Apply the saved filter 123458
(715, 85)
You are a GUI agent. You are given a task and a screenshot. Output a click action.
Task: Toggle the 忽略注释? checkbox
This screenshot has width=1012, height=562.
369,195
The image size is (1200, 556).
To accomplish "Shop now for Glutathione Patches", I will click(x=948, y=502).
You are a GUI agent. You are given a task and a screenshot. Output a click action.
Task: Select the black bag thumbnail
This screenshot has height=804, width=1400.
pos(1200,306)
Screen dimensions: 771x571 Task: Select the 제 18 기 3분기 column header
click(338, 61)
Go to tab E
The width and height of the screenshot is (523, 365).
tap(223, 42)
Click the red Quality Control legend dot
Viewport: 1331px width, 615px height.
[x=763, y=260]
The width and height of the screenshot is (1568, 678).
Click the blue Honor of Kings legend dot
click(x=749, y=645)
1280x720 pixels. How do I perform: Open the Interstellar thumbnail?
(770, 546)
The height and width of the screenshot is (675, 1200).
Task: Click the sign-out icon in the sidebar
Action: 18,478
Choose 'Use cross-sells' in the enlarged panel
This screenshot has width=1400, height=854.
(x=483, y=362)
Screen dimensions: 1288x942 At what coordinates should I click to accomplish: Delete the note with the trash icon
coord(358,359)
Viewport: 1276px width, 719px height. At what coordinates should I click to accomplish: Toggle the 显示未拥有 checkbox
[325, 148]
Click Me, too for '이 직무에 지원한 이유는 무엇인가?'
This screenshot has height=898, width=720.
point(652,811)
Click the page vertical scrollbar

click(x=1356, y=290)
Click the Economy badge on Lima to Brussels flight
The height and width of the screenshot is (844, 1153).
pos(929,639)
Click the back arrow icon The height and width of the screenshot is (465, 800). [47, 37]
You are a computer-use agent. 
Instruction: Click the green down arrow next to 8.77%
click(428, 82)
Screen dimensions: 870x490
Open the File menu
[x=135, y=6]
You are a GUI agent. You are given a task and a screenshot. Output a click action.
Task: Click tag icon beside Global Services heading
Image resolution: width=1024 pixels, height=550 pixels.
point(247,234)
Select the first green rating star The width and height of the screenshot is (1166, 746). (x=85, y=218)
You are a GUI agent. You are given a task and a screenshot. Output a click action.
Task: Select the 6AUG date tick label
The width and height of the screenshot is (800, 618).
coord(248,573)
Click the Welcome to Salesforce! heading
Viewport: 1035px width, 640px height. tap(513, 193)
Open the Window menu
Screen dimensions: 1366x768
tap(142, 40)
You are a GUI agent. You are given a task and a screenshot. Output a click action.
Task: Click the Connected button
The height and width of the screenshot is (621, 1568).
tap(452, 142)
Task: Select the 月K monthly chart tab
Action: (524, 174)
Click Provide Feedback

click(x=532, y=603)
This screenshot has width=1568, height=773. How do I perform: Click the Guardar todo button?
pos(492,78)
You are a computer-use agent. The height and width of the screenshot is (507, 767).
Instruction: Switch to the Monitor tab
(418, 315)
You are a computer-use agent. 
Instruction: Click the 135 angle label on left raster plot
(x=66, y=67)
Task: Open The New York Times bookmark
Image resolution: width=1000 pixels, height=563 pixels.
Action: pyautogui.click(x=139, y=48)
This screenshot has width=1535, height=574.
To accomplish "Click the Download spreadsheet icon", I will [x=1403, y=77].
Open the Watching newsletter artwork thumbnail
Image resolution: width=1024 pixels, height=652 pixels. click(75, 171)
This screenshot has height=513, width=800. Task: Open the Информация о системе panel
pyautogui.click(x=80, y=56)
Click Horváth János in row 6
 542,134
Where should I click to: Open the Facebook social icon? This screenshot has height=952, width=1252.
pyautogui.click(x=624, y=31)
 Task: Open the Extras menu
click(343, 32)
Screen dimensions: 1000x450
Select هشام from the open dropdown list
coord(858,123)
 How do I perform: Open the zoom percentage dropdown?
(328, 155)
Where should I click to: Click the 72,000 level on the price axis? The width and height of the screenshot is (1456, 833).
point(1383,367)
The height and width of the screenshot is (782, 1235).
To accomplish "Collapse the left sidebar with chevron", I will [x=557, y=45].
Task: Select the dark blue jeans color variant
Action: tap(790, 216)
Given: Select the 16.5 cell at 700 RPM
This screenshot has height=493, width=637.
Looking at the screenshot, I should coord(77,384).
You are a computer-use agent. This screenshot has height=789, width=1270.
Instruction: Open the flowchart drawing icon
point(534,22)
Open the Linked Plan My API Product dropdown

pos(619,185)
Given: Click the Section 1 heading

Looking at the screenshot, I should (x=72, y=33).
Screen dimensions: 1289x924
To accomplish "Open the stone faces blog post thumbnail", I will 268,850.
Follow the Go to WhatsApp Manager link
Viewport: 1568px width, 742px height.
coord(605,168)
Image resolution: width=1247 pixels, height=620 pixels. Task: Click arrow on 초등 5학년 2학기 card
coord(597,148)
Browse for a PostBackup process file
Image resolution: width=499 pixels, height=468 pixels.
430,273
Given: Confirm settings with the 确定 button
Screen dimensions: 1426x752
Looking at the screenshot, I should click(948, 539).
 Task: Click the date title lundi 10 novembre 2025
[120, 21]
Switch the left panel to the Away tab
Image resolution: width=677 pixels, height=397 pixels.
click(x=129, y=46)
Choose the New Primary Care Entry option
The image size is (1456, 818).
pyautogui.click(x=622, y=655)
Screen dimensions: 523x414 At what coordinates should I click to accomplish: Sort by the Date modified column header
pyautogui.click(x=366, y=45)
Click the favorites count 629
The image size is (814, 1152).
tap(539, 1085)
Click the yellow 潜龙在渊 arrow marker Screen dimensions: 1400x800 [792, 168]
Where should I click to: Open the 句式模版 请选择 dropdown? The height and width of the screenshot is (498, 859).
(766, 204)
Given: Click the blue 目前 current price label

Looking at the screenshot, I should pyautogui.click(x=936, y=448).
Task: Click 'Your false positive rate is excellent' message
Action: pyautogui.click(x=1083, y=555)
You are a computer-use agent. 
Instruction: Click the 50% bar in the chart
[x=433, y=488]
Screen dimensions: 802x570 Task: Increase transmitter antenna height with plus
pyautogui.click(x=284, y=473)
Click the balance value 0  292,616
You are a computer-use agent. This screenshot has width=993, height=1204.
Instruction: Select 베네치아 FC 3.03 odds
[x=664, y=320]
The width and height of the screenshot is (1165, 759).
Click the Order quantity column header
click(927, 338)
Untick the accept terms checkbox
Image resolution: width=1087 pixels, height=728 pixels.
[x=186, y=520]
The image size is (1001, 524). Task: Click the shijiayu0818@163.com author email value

EXERCISE BRIEF
Show the lines above that include "value".

EXERCISE RESULT
Click the balance value 0  292,616
The image size is (1001, 524). Task: Click the shijiayu0818@163.com author email value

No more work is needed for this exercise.